### [Excerpted records]

--- START ---

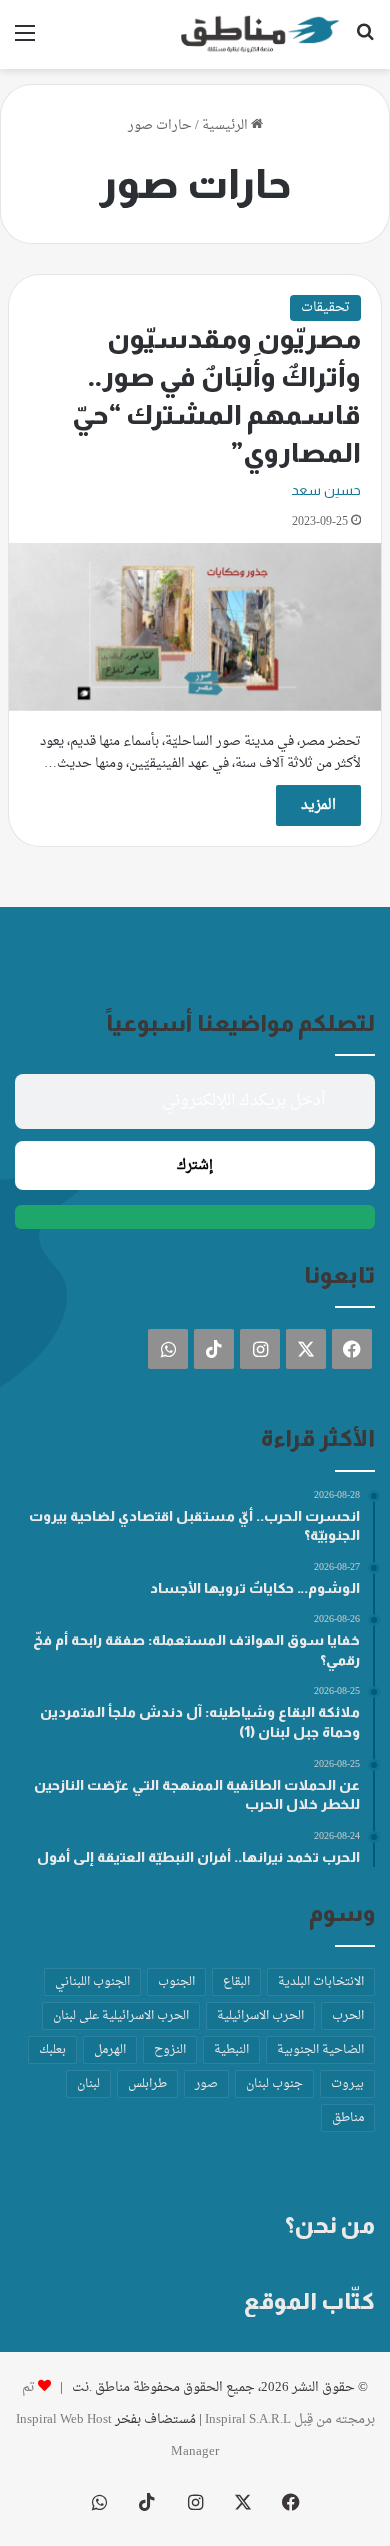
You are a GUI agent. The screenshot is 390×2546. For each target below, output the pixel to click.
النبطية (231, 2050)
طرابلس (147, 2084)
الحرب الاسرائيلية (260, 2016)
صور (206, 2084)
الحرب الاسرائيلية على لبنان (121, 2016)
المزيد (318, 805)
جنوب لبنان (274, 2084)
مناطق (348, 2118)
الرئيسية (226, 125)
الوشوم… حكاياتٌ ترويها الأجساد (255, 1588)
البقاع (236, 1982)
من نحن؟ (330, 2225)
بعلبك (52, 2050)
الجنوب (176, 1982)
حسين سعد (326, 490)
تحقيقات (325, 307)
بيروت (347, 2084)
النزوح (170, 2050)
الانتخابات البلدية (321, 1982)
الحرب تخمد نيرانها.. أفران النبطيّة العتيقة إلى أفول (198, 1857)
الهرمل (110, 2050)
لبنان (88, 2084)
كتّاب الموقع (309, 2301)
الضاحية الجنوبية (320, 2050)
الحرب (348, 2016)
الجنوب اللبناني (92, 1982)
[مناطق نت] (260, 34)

--- END ---
--- START ---

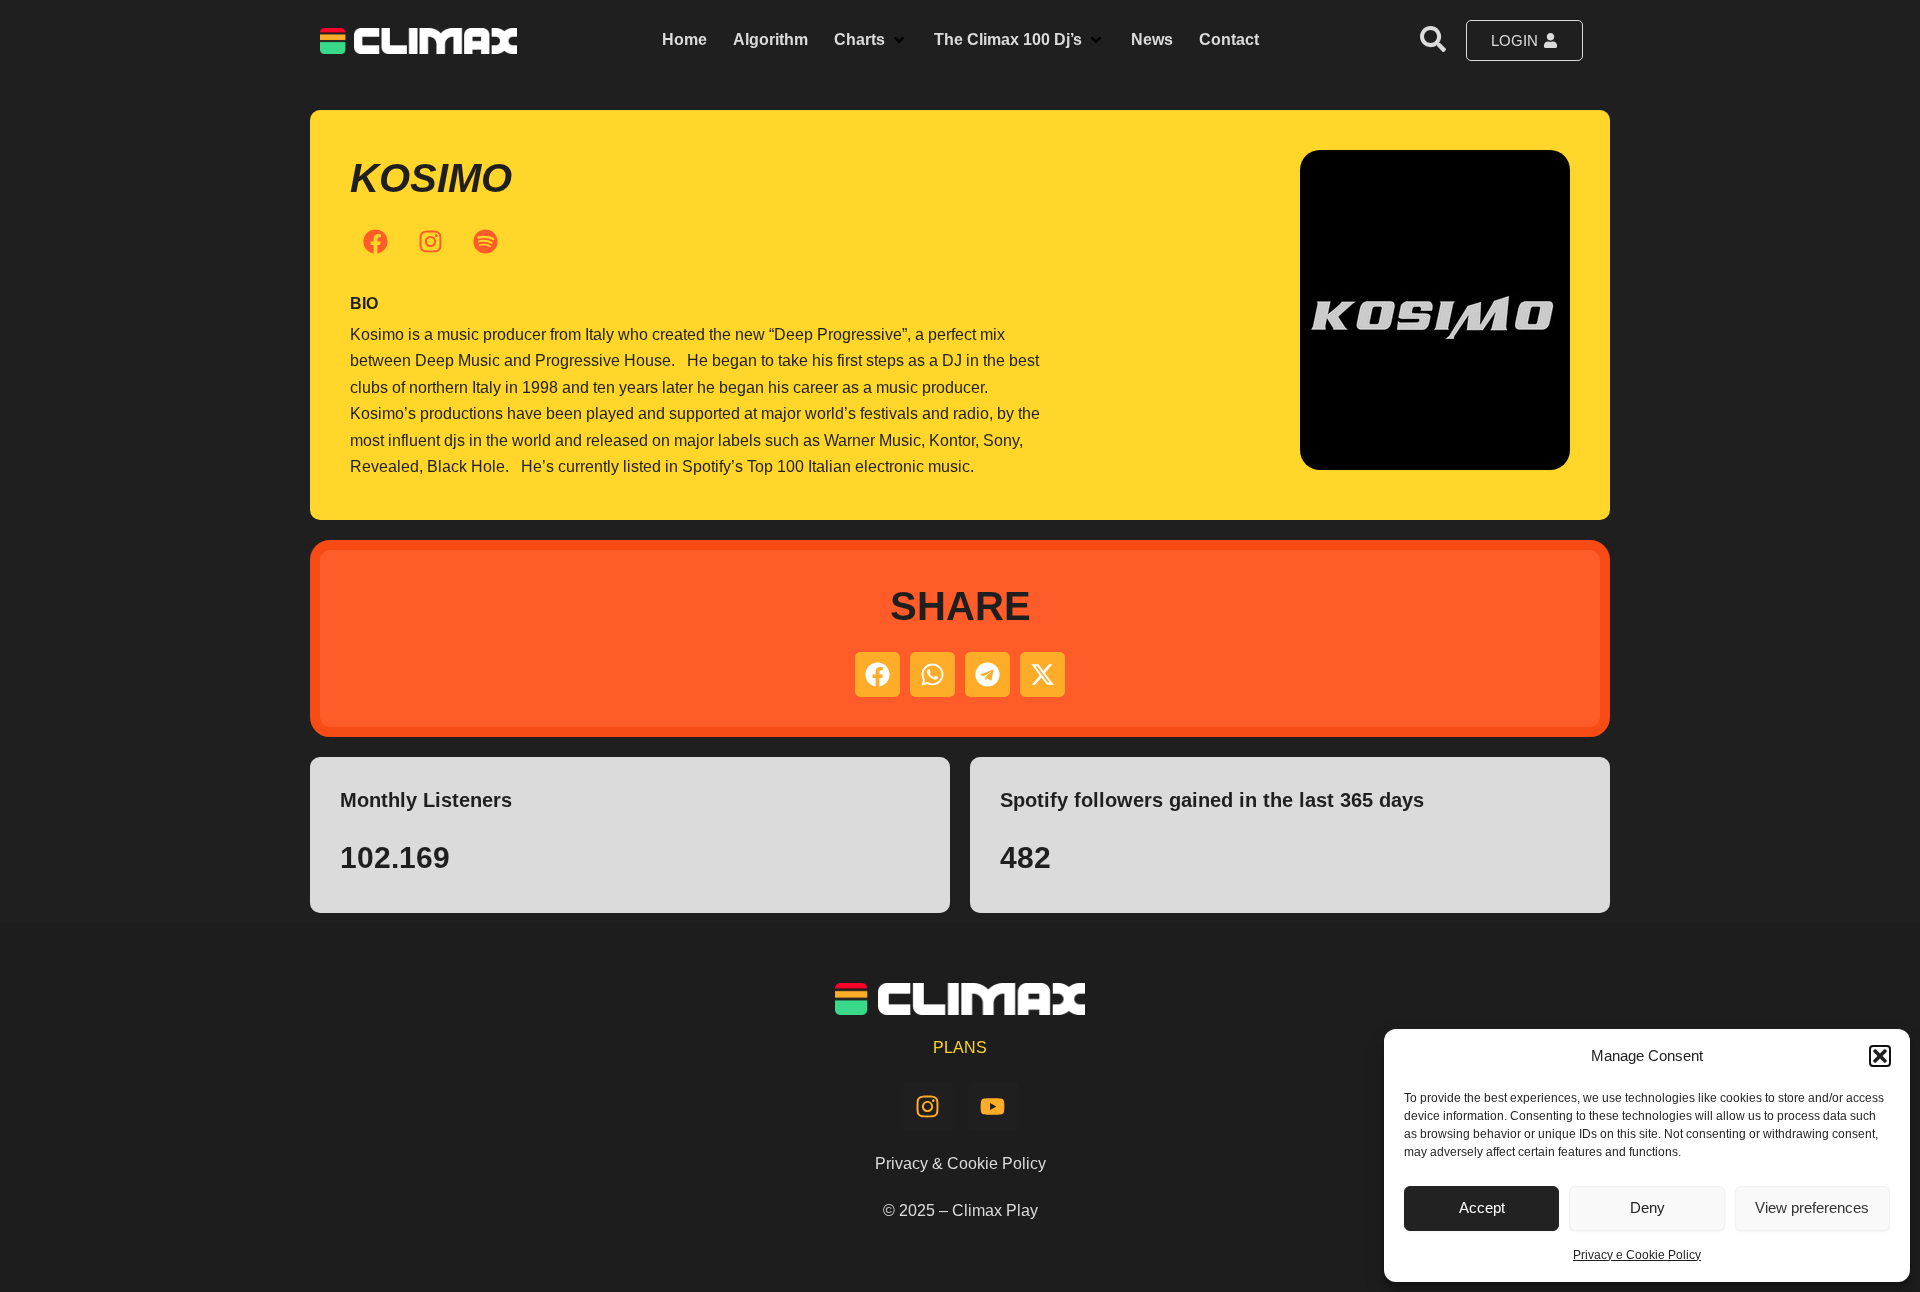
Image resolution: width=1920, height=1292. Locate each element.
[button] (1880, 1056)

--- END ---

As the answer, set down only the lines from the data above between the one holding "بيروت (347, 2084)" and the one holding "[مناطق نت] (260, 34)", inclusive, exactly as they read.

بيروت (347, 2084)
النزوح (170, 2050)
الانتخابات البلدية (321, 1982)
الحرب تخمد نيرانها.. أفران النبطيّة العتيقة إلى أفول (198, 1857)
الهرمل (110, 2050)
لبنان (88, 2084)
كتّاب الموقع (309, 2301)
الضاحية الجنوبية (320, 2050)
الحرب (348, 2016)
الجنوب اللبناني (92, 1982)
[مناطق نت] (260, 34)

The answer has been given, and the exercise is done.